Hi everyone, Jeff here and welcome back to another Plain English lesson. We’re up to number 351, and that means JR has posted the full lesson at PlainEnglish.com/351. That’s where you can find the full transcript, translations, extra links, resources, more words, and Plain English Plus+ members can watch the video lesson and practice the expressions. So check that out, PlainEnglish.com/351.

Coming up today: Have you heard the term “vaccine passport”? It’s the idea that once you get a vaccine, you can use a smartphone app to return to your pre-COVID lifestyle of travel, concerts, and moving around without a mask. But vaccine passports are not the magic bullet that they seem like. That’s what we’ll talk about on today’s lesson.

Vaccine passports: useful, but not a panacea

Imagine a world where bands play in packed concert halls, bar patrons push and shove through the crowd to get another round, and nobody is wearing a mask. Is it 2019? Nope: it’s 2021, in Israel, where every adult over the age of 16 is eligible to get a COVID vaccine and where 90 percent of people age 50 and older have gotten at least their first dose of the Pfizer-BioNTech vaccine.

Israel has sprinted to lead the world in vaccinating its citizens, but still not everyone has the vaccine. Despite all the progress, COVID is real in Israel. So how are restaurants and movie theaters packed again? The patrons all have a vaccine passport: they can prove, via a smartphone app, that they have been vaccinated against COVID-19. If you can’t show a green verification screen at the door, you can’t go through the door.

Governments around the world are considering whether vaccine passports can accelerate the return to normal in their countries. Angela Merkel, the German Chancellor; Joe Biden, the American President; and Ursula von der Leyen, the president of the European Commission, have all expressed some support for the idea. Singapore and China already use them. The promise is tantalizing, but can vaccine passports live up to the hype?

Let’s start with what they can probably achieve. Most countries have a way to officially certify that an individual has been vaccinated; the problem is that this is mostly paper-based and that each country has its own system. A globally-accepted smartphone app could collect those certificates, so a businessman could board a plane in Tokyo, a punter could enter a pub in England, and a fan could enter a baseball stadium in Chicago.

This would also take some weight off the shoulders of businesses like shops, restaurants, bars, and concert halls. Today, they have to follow extensive rules about social distancing, masks, and capacity limits. With a passport program, most—if not all—of those rules would be replaced with just one rule to follow: everyone who comes in needs a vaccine. That would simplify the decision-making for business owners.

So what’s not to like? Plenty, as it turns out. First of all , for a vaccine passport program to be successful, it must be difficult to fake. But investigators in Europe have already discovered a black market in fake vaccination records, and the smartphone app in Israel was easily hacked at the outset.

Second, there are real concerns about privacy. If a government agency administers the app, that government would potentially have access to monitor your movement as you check in at bars, restaurants, public transportation, and airports. In Singapore, the government promised the data would only be used for heath verification; it was later discovered the police were using the smartphone app data to solve crimes. It can be a slippery slope .

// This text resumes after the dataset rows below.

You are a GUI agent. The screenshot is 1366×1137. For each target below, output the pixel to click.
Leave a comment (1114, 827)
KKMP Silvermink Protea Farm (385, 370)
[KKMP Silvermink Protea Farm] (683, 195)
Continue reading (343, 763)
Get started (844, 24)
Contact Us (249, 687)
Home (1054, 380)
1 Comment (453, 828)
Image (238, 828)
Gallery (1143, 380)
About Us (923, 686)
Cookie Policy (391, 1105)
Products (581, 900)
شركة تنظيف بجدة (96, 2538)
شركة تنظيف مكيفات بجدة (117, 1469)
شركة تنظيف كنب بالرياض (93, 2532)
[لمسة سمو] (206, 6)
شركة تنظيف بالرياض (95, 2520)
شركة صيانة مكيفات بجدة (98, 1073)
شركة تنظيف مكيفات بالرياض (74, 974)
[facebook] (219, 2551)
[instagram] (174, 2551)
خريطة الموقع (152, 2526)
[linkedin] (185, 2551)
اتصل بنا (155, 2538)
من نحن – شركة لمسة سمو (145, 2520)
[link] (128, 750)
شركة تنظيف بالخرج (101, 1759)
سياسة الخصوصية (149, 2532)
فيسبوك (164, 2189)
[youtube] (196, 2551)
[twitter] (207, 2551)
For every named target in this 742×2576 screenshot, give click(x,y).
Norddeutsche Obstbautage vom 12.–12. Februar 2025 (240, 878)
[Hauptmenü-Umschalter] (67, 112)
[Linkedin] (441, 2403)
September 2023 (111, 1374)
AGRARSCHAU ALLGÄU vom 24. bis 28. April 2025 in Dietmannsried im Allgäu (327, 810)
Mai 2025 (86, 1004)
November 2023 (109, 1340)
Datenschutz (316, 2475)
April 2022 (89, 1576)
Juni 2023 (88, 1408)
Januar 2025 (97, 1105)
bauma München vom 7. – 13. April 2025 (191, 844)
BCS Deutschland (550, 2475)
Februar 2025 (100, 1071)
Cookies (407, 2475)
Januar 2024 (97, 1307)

A passport system would also raise some thorny ethical questions. Some people cannot get a vaccine for medical reasons. Should they be excluded from social life? Should they be denied a job? In countries where the vaccine is scarce, a vaccine passport system would make a vaccine so much more valuable. That would tempt people to try to cheat the system—young people to cut in front of the elderly, say, or for hospital administrators or politicians to prioritize their friends.

Here’s another question. Let’s say a new COVID mutation is discovered. Shortly after the new mutation comes out, it’s not clear whether vaccinated people would be immune to the new variant. So what then? Is everyone’s passport not valid until more is known about the new variant? What if different vaccines work differently against a new variant? The possibilities are endless.

But perhaps the biggest argument against an elaborate vaccine passport program is that it might turn out to be pointless. Here’s why: Britain, the US, Israel, and Canada will all have enough vaccine doses for their entire populations by mid-year. If enough of a country’s residents have a vaccine, or have had the disease, then that population will reach herd immunity and the disease will slow significantly or stop entirely. If that’s the case, then a vaccine passport system won’t be necessary, except in a brief period of time while the population is being vaccinated.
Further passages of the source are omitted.